Supplied material —
^^^^^^^^^^^^^^^^
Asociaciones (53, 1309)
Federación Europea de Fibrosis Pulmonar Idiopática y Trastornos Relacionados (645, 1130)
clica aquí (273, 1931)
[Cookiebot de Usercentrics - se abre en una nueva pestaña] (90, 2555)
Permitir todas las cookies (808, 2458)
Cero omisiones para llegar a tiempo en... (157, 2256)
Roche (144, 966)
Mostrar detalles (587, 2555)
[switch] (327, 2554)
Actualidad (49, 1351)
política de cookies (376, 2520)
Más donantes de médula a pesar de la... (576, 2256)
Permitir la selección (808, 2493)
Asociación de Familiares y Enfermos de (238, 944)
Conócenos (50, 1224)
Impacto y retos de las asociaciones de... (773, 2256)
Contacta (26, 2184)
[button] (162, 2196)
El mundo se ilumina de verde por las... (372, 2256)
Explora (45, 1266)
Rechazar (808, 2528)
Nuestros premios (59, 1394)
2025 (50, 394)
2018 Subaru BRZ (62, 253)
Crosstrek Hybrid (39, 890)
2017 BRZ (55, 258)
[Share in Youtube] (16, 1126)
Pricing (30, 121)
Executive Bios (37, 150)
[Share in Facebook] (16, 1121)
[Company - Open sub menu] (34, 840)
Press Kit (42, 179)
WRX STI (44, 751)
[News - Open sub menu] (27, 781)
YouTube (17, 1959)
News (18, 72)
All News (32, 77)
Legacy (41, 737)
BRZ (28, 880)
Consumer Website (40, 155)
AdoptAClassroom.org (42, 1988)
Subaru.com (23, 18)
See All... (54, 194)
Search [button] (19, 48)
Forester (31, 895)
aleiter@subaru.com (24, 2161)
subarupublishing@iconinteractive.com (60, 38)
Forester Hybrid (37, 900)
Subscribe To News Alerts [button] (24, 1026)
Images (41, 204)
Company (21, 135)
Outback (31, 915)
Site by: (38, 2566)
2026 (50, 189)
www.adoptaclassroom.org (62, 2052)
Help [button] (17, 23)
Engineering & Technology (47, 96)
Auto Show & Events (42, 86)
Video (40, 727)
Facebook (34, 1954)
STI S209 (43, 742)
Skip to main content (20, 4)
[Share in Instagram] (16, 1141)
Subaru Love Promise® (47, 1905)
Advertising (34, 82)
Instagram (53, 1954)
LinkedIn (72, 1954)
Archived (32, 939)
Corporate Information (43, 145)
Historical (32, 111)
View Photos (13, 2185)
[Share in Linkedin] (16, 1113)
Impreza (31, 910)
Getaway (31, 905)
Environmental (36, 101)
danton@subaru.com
^^^^^^^^^^^^^^^^
How to complete this task — Each line of the material above must be retyped precisely.

Result of the exercise —
Asociaciones (53, 1309)
Federación Europea de Fibrosis Pulmonar Idiopática y Trastornos Relacionados (645, 1130)
clica aquí (273, 1931)
[Cookiebot de Usercentrics - se abre en una nueva pestaña] (90, 2555)
Permitir todas las cookies (808, 2458)
Cero omisiones para llegar a tiempo en... (157, 2256)
Roche (144, 966)
Mostrar detalles (587, 2555)
[switch] (327, 2554)
Actualidad (49, 1351)
política de cookies (376, 2520)
Más donantes de médula a pesar de la... (576, 2256)
Permitir la selección (808, 2493)
Asociación de Familiares y Enfermos de (238, 944)
Conócenos (50, 1224)
Impacto y retos de las asociaciones de... (773, 2256)
Contacta (26, 2184)
[button] (162, 2196)
El mundo se ilumina de verde por las... (372, 2256)
Explora (45, 1266)
Rechazar (808, 2528)
Nuestros premios (59, 1394)
2025 (50, 394)
2018 Subaru BRZ (62, 253)
Crosstrek Hybrid (39, 890)
2017 BRZ (55, 258)
[Share in Youtube] (16, 1126)
Pricing (30, 121)
Executive Bios (37, 150)
[Share in Facebook] (16, 1121)
[Company - Open sub menu] (34, 840)
Press Kit (42, 179)
WRX STI (44, 751)
[News - Open sub menu] (27, 781)
YouTube (17, 1959)
News (18, 72)
All News (32, 77)
Legacy (41, 737)
BRZ (28, 880)
Consumer Website (40, 155)
AdoptAClassroom.org (42, 1988)
Subaru.com (23, 18)
See All... (54, 194)
Search [button] (19, 48)
Forester (31, 895)
aleiter@subaru.com (24, 2161)
subarupublishing@iconinteractive.com (60, 38)
Forester Hybrid (37, 900)
Subscribe To News Alerts [button] (24, 1026)
Images (41, 204)
Company (21, 135)
Outback (31, 915)
Site by: (38, 2566)
2026 (50, 189)
www.adoptaclassroom.org (62, 2052)
Help [button] (17, 23)
Engineering & Technology (47, 96)
Auto Show & Events (42, 86)
Video (40, 727)
Facebook (34, 1954)
STI S209 (43, 742)
Skip to main content (20, 4)
[Share in Instagram] (16, 1141)
Subaru Love Promise® (47, 1905)
Advertising (34, 82)
Instagram (53, 1954)
LinkedIn (72, 1954)
Archived (32, 939)
Corporate Information (43, 145)
Historical (32, 111)
View Photos (13, 2185)
[Share in Linkedin] (16, 1113)
Impreza (31, 910)
Getaway (31, 905)
Environmental (36, 101)
danton@subaru.com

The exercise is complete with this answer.